Alert Manager

Curio alert manager setup and configuration

Curio has an AlertManager task which runs every 1 hour and allows Curio cluster to alert users about certain issues in the cluster.

Currently, Curio supports the alert for following issues:

  1. Wallet balance is below 5 Fil.

  2. If not WindowPost task is run for a deadline.

  3. If an orphan block is found or if no WinningPost task is not created for any epoch.

  4. If permanent storage does not have enough space to accommodate the sectors currently being sealed.

The AlertManager is a plugin based module and allows integration with any plugin. As of now, Curio has 2 plugins available. Alerts generated can be send to multiple plugins at the same time to allow for a more robust notification mechanism.

Contributions to new critical alerts or integrations with other alerting systems are welcome.

PagerDuty Plugin

Curio comes with a default integration with PagerDuty.com, allowing the sending of critical alerts to storage providers. To configure your Curio cluster to send alerts, you must set up a PagerDuty account.

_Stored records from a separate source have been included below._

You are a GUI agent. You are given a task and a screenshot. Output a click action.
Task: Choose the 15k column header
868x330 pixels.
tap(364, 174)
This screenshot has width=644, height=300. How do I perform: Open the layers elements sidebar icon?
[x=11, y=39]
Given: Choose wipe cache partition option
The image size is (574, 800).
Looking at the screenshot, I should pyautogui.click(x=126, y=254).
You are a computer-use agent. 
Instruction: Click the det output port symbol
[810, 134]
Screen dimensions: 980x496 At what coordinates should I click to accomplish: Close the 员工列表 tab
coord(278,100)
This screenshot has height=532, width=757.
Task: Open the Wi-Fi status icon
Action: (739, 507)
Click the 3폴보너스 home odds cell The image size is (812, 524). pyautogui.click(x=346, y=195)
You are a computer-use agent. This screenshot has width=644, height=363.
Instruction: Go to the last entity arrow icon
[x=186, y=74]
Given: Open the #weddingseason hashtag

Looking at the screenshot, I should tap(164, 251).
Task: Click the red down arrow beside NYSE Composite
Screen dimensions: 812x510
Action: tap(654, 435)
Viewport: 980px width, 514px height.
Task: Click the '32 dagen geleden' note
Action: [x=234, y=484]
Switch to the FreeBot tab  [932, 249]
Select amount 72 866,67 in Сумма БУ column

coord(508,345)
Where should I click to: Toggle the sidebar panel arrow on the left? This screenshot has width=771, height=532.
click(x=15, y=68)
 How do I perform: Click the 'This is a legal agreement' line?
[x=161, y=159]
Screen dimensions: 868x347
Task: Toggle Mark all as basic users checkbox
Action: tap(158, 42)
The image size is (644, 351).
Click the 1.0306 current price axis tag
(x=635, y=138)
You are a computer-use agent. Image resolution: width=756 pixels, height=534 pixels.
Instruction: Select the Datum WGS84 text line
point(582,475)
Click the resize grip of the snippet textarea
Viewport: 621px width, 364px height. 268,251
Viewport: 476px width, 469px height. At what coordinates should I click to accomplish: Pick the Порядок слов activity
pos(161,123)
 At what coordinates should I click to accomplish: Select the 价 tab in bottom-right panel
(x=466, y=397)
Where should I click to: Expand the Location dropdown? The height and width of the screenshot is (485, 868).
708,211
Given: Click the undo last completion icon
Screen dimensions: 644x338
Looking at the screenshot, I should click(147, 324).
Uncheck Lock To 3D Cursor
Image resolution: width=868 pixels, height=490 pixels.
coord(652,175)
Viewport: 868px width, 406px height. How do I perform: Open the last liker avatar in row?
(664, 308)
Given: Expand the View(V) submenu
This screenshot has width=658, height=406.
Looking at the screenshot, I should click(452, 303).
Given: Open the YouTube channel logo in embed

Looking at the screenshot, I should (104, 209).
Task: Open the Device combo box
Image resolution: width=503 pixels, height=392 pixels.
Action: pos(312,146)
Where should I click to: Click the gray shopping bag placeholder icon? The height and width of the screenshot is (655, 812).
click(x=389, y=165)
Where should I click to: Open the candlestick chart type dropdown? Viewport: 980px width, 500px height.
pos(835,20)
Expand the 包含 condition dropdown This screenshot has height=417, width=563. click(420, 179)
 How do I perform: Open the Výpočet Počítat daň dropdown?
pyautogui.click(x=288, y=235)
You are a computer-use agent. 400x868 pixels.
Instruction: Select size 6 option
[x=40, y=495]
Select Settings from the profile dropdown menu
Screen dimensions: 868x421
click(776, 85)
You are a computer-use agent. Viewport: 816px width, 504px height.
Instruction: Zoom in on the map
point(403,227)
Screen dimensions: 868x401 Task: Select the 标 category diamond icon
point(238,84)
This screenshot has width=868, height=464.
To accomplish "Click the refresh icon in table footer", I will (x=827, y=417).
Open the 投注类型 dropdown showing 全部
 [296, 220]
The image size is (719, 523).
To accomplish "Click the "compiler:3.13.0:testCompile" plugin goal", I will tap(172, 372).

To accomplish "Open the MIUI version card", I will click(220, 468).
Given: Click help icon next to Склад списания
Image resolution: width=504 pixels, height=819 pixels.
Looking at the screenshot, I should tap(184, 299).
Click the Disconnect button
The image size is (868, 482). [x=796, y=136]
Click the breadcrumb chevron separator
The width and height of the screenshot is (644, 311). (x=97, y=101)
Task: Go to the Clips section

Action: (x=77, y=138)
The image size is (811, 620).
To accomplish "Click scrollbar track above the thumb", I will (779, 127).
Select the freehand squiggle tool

Nobody associated with the development of this software has any business relationship with PagerDuty. This integration is provided as a convenient gateway to the storage provider’s alert system of choice.

  1. Sign up for a free PagerDuty account here.

  2. Create a new service that will handle the alerts from the Curio cluster.

  3. During the service creation, on the “Integration” page, choose “Events API V2”.

  4. Once the service creation is complete, copy the “Integration Key” from the service and paste it in the “base” layer configuration for “PagerDutyIntegrationKey”.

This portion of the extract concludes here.